I am practicing the implementation of the hash map in C++. My goal is to ultimately map words to a pair of integers that correspond to their line and column in a text file. I took the hash map implementation from here and build upon that. The code works fine when I pass words with only one letter. However, when I have a word with more than one letter, the code compiles on Visual Studio, but at runtime throughs read access violation at this line:
HashNode<K, V> *entry = table[hashValue];
(within the insert member function). I thought there might be some tweaks that I should consider when using strings in a temple structure that I might not be aware of; however, I couldn't really find itout after hours of searching the web.
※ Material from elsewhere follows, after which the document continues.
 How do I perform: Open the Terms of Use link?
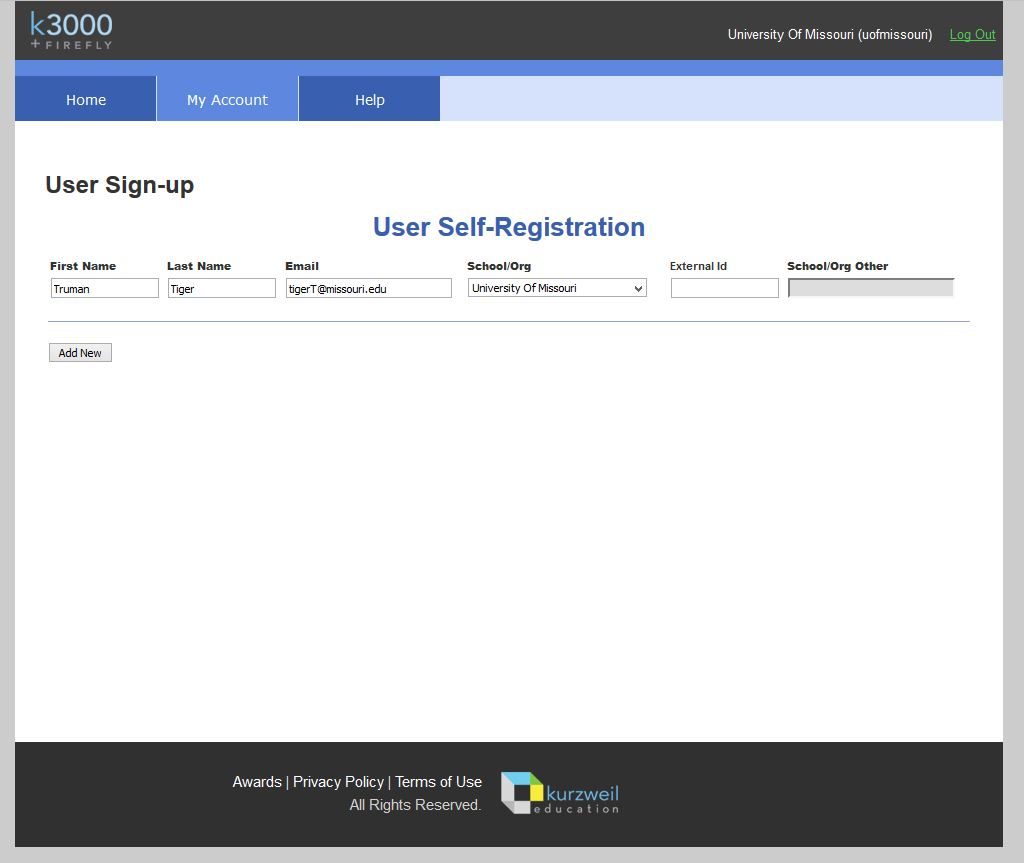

Any ideas on how to fix this is greatly appreciated.
#include <string>
#include <iostream>
#include <tuple>
#include <vector>
using namespace std;
#define TABLE_SIZE 1028
template <typename K, typename V>
class HashNode {
public:
HashNode(const K &key, const V &value) :
key(key), value(value), next(NULL) {
}
K getKey() const {
return key;
}
V getValue() const {
return value;
}
void setValue(V value) {
HashNode::value = value;
}
HashNode *getNext() const {
return next;
}
void setNext(HashNode *next) {
HashNode::next = next;
}
private:
// key-value pair
K key;
V value;
// next bucket with the same key
HashNode *next;
};
template <typename K, typename V, typename F = KeyHash<K>>
class HashMap {
public:
HashMap() {
// construct zero initialized hash table of size
table = new HashNode<K, V> * [TABLE_SIZE]();
}
~HashMap() {
// destroy all buckets one by one
for (int i = 0; i < TABLE_SIZE; ++i) {
HashNode<K, V> *entry = table[i];
while (entry != NULL) {
HashNode<K, V> *prev = entry;
entry = entry->getNext();
delete prev;
}
table[i] = NULL;
}
// destroy the hash table
delete[] table;
}
void get(const K &key, vector<V> &value) {
unsigned long hashValue = hashFunc(key);
HashNode<K, V> *entry = table[hashValue];
while (entry != NULL) {
if (entry->getKey() == key) {
value.push_back(entry->getValue());
//return true;
}
entry = entry->getNext();
}
//return false;
}
void insert(const K &key, const V &value) {
unsigned long hashValue = hashFunc(key);
HashNode<K, V> *prev = NULL;
HashNode<K, V> *entry = table[hashValue];
while (entry != NULL && entry->getKey() == key) {
prev = entry;
entry = entry->getNext();
}
if (entry == NULL) {
entry = new HashNode<K, V>(key, value);
if (prev == NULL) {
// insert as first bucket
table[hashValue] = entry;
}
else {
prev->setNext(entry);
}
}
else {
// just update the value
entry->setValue(value);
}
}
void remove(const K &key) {
unsigned long hashValue = hashFunc(key);
HashNode<K, V> *prev = NULL;
HashNode<K, V> *entry = table[hashValue];
while (entry != NULL && entry->getKey() != key) {
prev = entry;
entry = entry->getNext();
}
if (entry == NULL) {
// key not found
return;
}
else {
if (prev == NULL) {
// remove first bucket of the list
table[hashValue] = entry->getNext();
}
else {
prev->setNext(entry->getNext());
}
delete entry;
}
}
private:
// hash table
HashNode<K, V> **table;
F hashFunc;
};
int main()
{
struct MyKeyHash
{
unsigned long operator()(const string & s) const
{
int hash = 7;
for (int i = 0; i < s.length(); i++)
{
hash = hash * 31 + s[i];
}
return hash;
}
};
HashMap<string, tuple<int, int>, MyKeyHash> hmap;
hmap.insert("BB", make_pair(3, 3));
hmap.insert("A", make_pair(1, 2));
hmap.insert("A", make_pair(4, 2));
vector<tuple<int, int>> value;
hmap.get("B", value);
for (auto it : value)
{
cout << get<0>(it) << ", " << get<1>(it) << endl;
}
}
unsigned long hashValue = hashFunc(key);
//...
table[hashValue]
The hashValue
is returned from the function
unsigned long operator()(const string & s) const
{
int hash = 7;
for (int i = 0; i < s.length(); i++)
{
hash = hash * 31 + s[i];
}
return hash;
}
which can return arbitrarily large values (in the range of int
). But table
is an array of length TABLE_SIZE
(1028). If the output happens to be larger than that, you are accessing it out-of-bounds.
The way the function is written, this is more likely to happen for longer input strings.
You probably meant
unsigned long hashValue = hashFunc(key)%TABLE_SIZE;
Also note that your hash function overflows, causing undefined behavior (because you are using signed integers), if the string is long enough. You should be using unsigned long
instead of int
, matching the return type and being unsigned.